### Document excerpt
Furuyama: One standout feature is that the plant is located adjacent to a solar power facility owned by Solar Park Kasso. Solar power generation fluctuates with sunlight conditions, and electricity prices can even become negative depending on supply-demand dynamics. We adjust the operation of the e-methanol plant based on solar power output and electricity prices to optimize operations and reduce production costs.
The Kasso e-methanol facility in Denmark – Image courtesy of European Energy
--Is the adjacent solar power plant used exclusively for the e-methanol facility?
Furuyama: It is partly used for e-methanol production, but surplus power is also sold to the grid at times. Conversely, the plant sometimes purchases power from the electricity market when needed.
--Where is the carbon dioxide used as feedstock sourced from?
Furuyama: We use "green CO2" produced by fermenting livestock manure collected from nearby farms. Denmark is a dairy farming country, and the location of the plant is one of the areas where green CO2 can be easily collected.

### Problem to work on
Continue the interview on the Kasso e-methanol plant from the point where it stops.

Items from a data source:
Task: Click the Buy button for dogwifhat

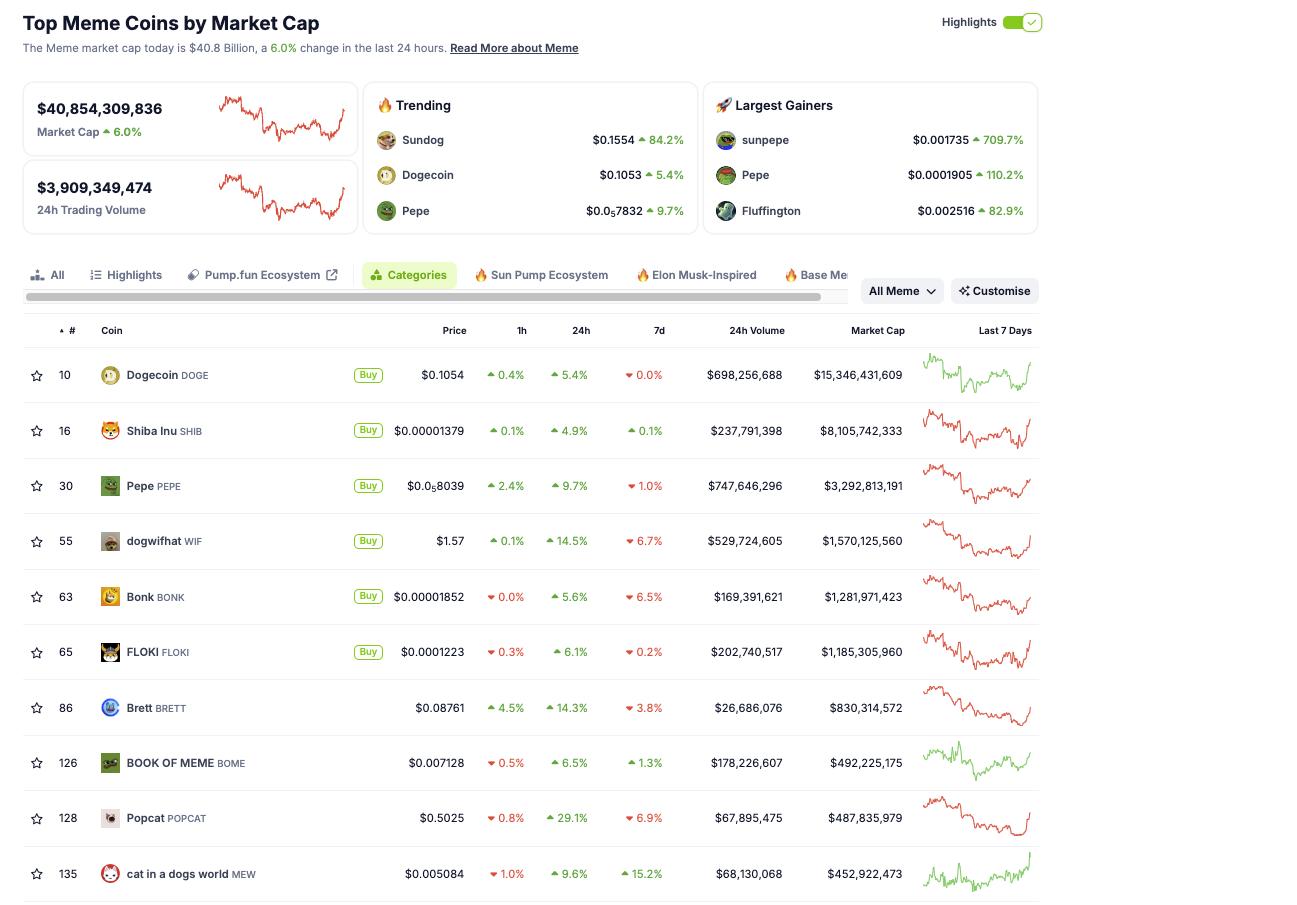Action: click(x=368, y=541)
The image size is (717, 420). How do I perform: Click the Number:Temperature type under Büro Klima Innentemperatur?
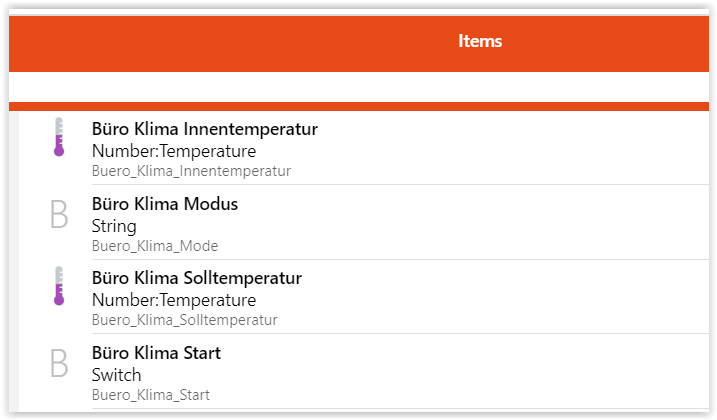[x=174, y=151]
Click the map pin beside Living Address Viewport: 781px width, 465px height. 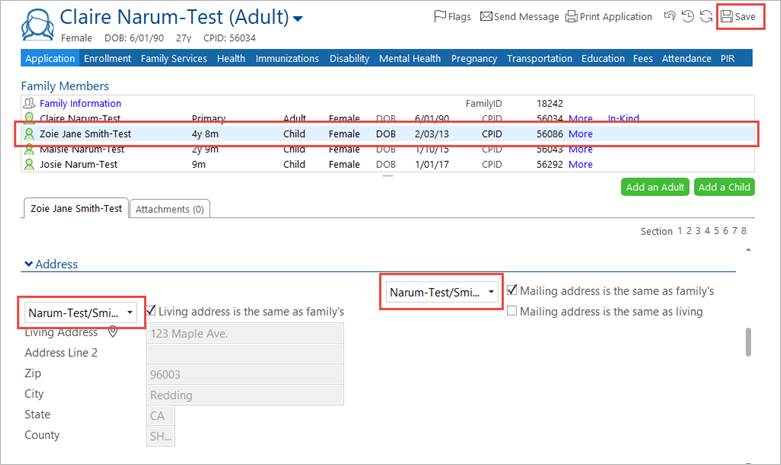[x=113, y=332]
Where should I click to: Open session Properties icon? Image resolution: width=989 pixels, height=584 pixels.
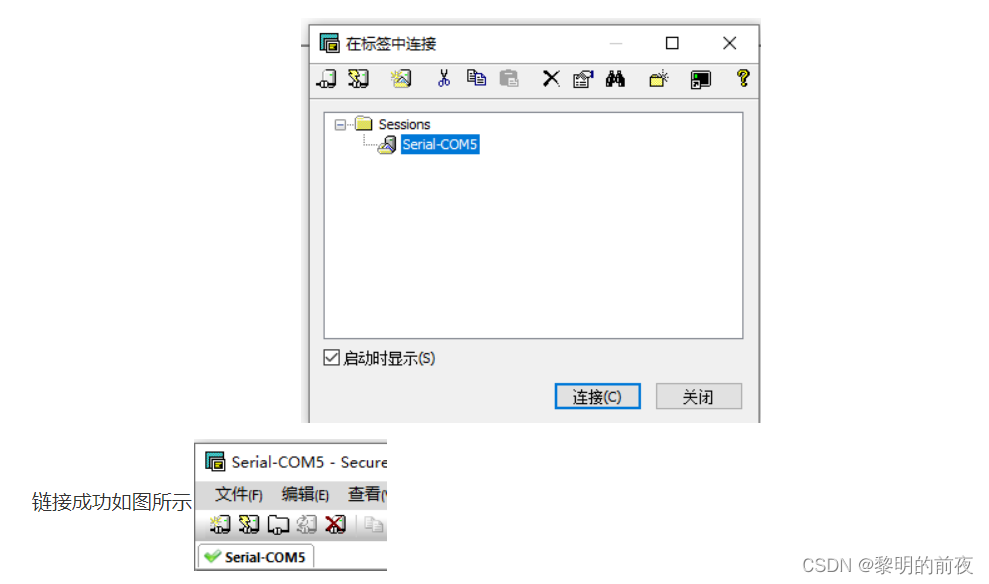point(583,79)

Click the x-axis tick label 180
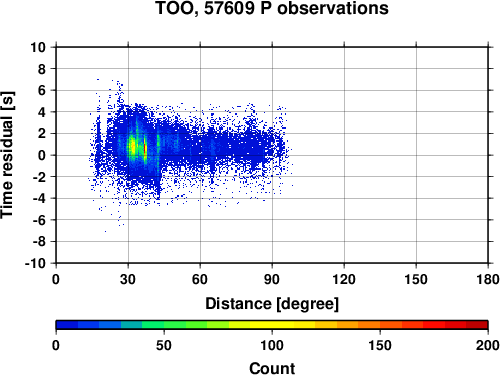pyautogui.click(x=488, y=279)
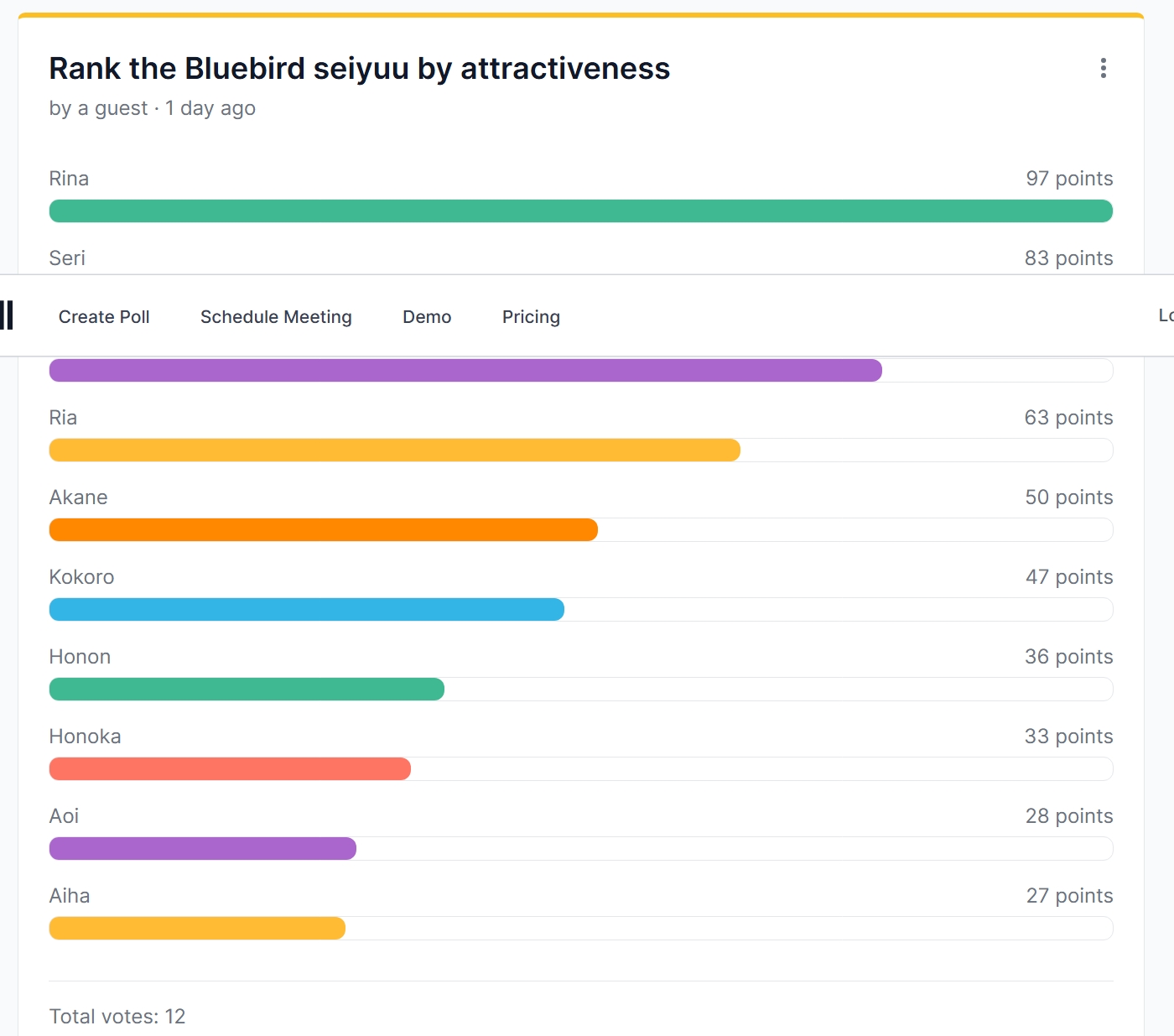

### Written response
Driving Project Success Through Methanol Expertise and Integrated Capabilities
--What is the role of Mitsui in this project?
Kaneko: European Energy had no prior experience handling methanol. They are relying on our expertise in it, including marketing and commercial knowledge.
Currently, we are working with various divisions at Mitsui, including our Mobility Division II, which specializes in shipping, to engage with potential customers such as shipping and chemical companies.
Furuyama: Our Infrastructure Projects Business Unit also brings strengths in areas such as HSE (Health, Safety, and Environment), management, construction execution, solar plant operation optimization, and financial efficiency. These capabilities are actively contributing to the project.
Fukuzawa: We have a proven track record not only in renewable energy, but also in chemical plant development. At Solar Park Kasso, we are delivering the value of Mitsui's comprehensive capabilities.
--In addition to Mitsui, major global companies like global shipping leader Maersk, LEGO Group and pharmaceutical giant Novo Nordisk are also buyers. How are they using e-methanol?
Kaneko: Both LEGO Group and Novo Nordisk use it as a feedstock for polyoxymethylene (POM), a high-strength material. LEGO uses POM in components like axles that connect tires on LEGO bricks. Novo Nordisk plans to use it for insulin pens and other medical devices.
--What are your future plans?
Fukuzawa: The global momentum for decarbonization is here to stay. We intend to leverage the knowledge we've gained through our methanol business to meet the rising demand for low-carbon solutions. This is also our opportunity to embrace the Power-to-X movement. These represent two new frontiers for us.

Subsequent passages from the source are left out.